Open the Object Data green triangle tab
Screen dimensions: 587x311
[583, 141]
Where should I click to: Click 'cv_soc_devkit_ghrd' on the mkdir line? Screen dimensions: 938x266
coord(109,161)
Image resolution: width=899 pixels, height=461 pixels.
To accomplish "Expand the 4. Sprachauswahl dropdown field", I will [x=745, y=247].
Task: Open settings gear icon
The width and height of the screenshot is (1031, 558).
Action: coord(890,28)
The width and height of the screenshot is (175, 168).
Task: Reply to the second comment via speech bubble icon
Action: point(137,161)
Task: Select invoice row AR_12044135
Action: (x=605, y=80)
---
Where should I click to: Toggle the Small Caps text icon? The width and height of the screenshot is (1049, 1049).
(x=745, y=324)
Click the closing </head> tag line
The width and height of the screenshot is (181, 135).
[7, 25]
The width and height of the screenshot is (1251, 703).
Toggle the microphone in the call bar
...
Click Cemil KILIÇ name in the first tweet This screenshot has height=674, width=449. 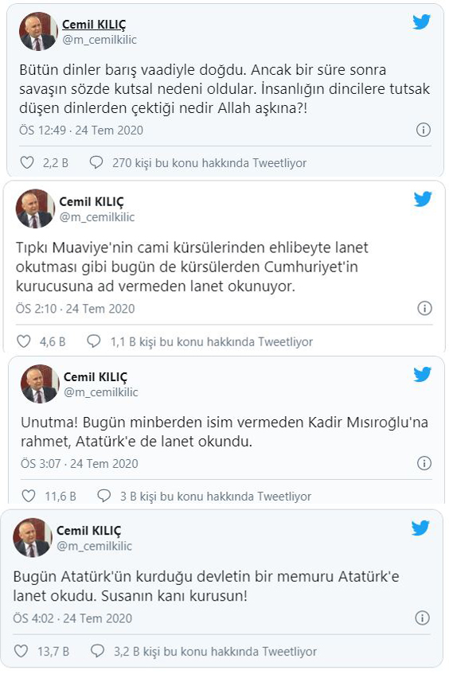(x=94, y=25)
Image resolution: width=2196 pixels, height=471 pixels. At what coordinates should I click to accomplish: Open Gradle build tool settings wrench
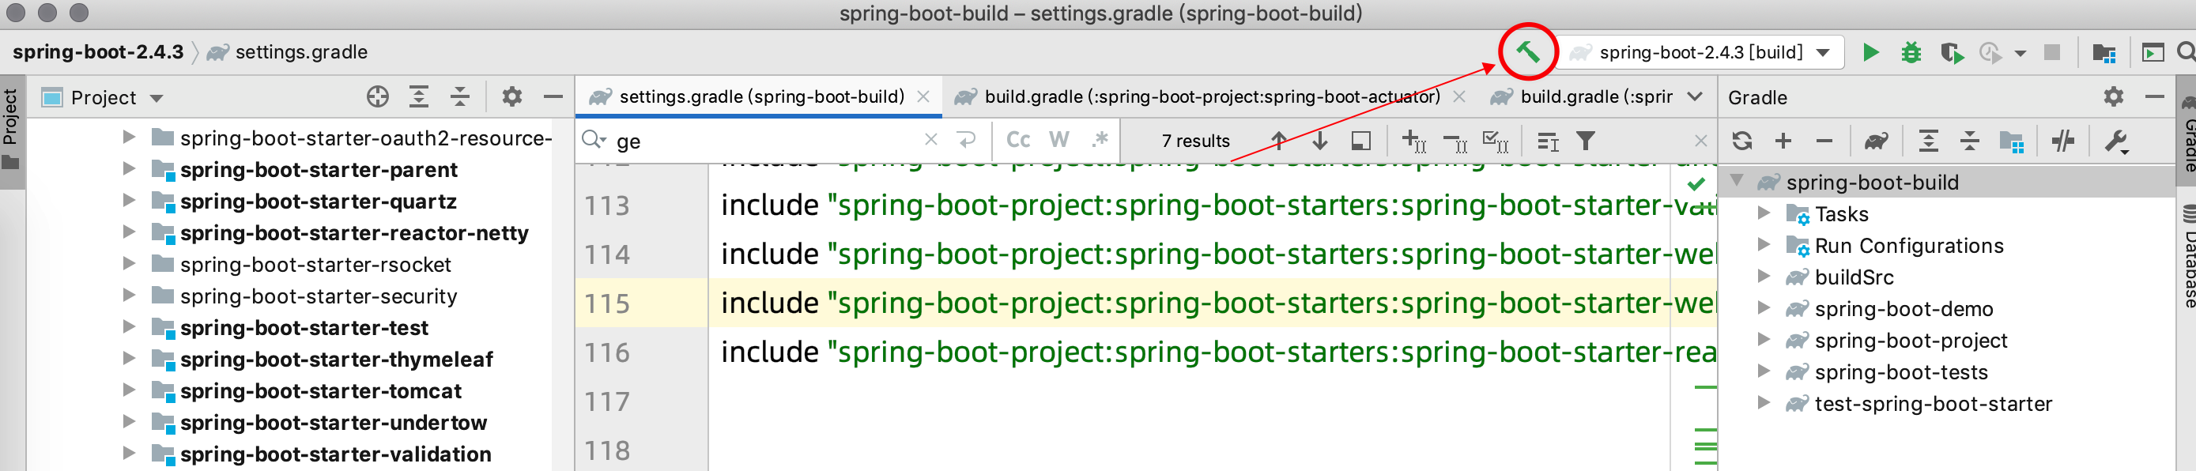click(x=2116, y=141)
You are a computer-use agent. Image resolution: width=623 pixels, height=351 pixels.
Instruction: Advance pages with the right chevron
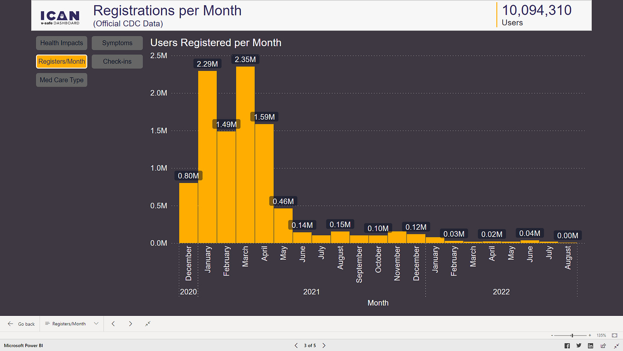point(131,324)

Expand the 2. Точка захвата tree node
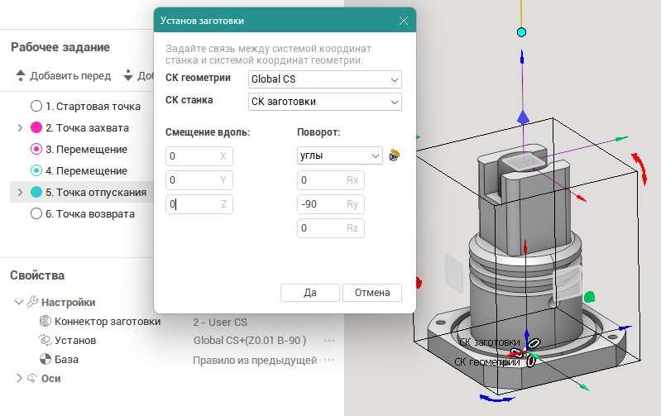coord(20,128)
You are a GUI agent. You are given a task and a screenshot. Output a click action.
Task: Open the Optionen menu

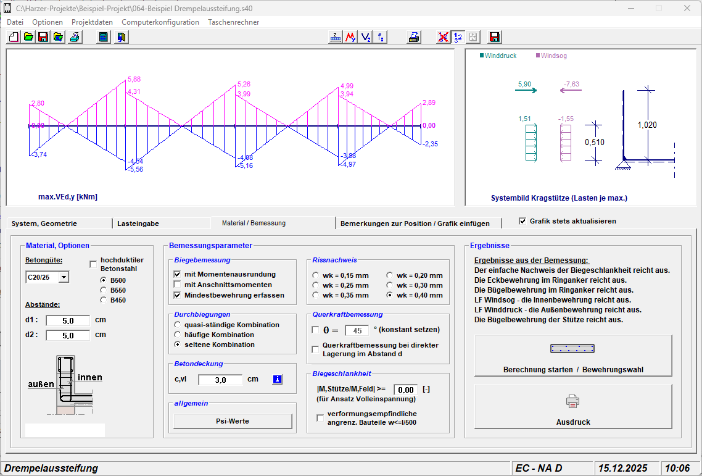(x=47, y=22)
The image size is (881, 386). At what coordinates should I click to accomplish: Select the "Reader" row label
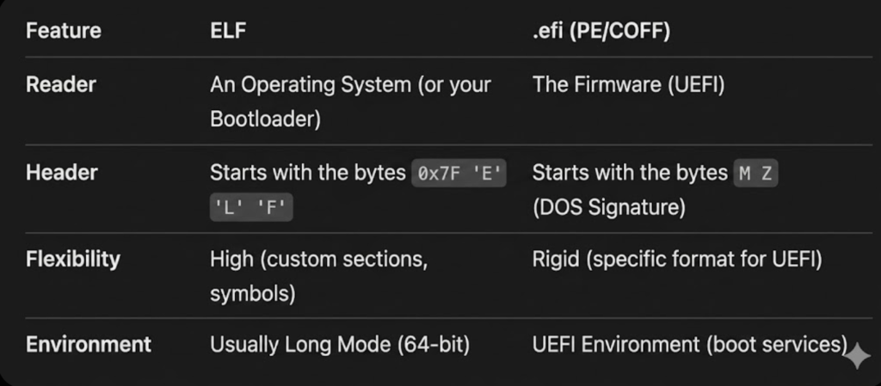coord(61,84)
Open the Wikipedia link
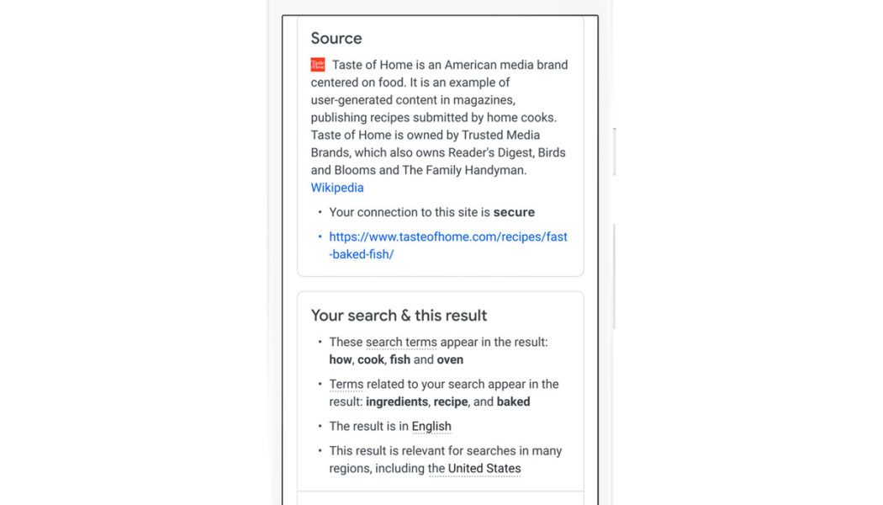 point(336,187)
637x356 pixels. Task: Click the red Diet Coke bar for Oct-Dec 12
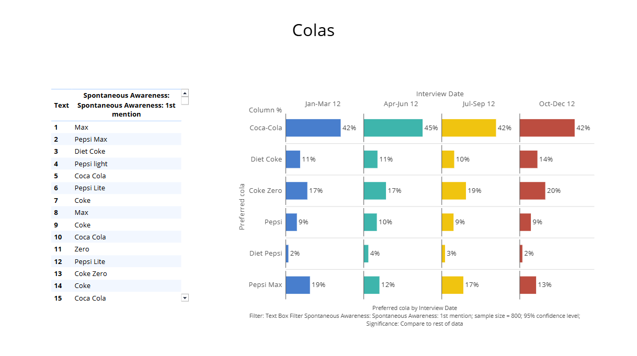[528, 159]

- **PROBLEM TO WORK ON**
Return, from the material above, every line with the word "agent".

- **TASK ANSWER**
You are a computer-use agent. Image resolution: width=623 pixels, height=351 pixels.
You are a GUI agent. You are given a task and a screenshot. Output a click action.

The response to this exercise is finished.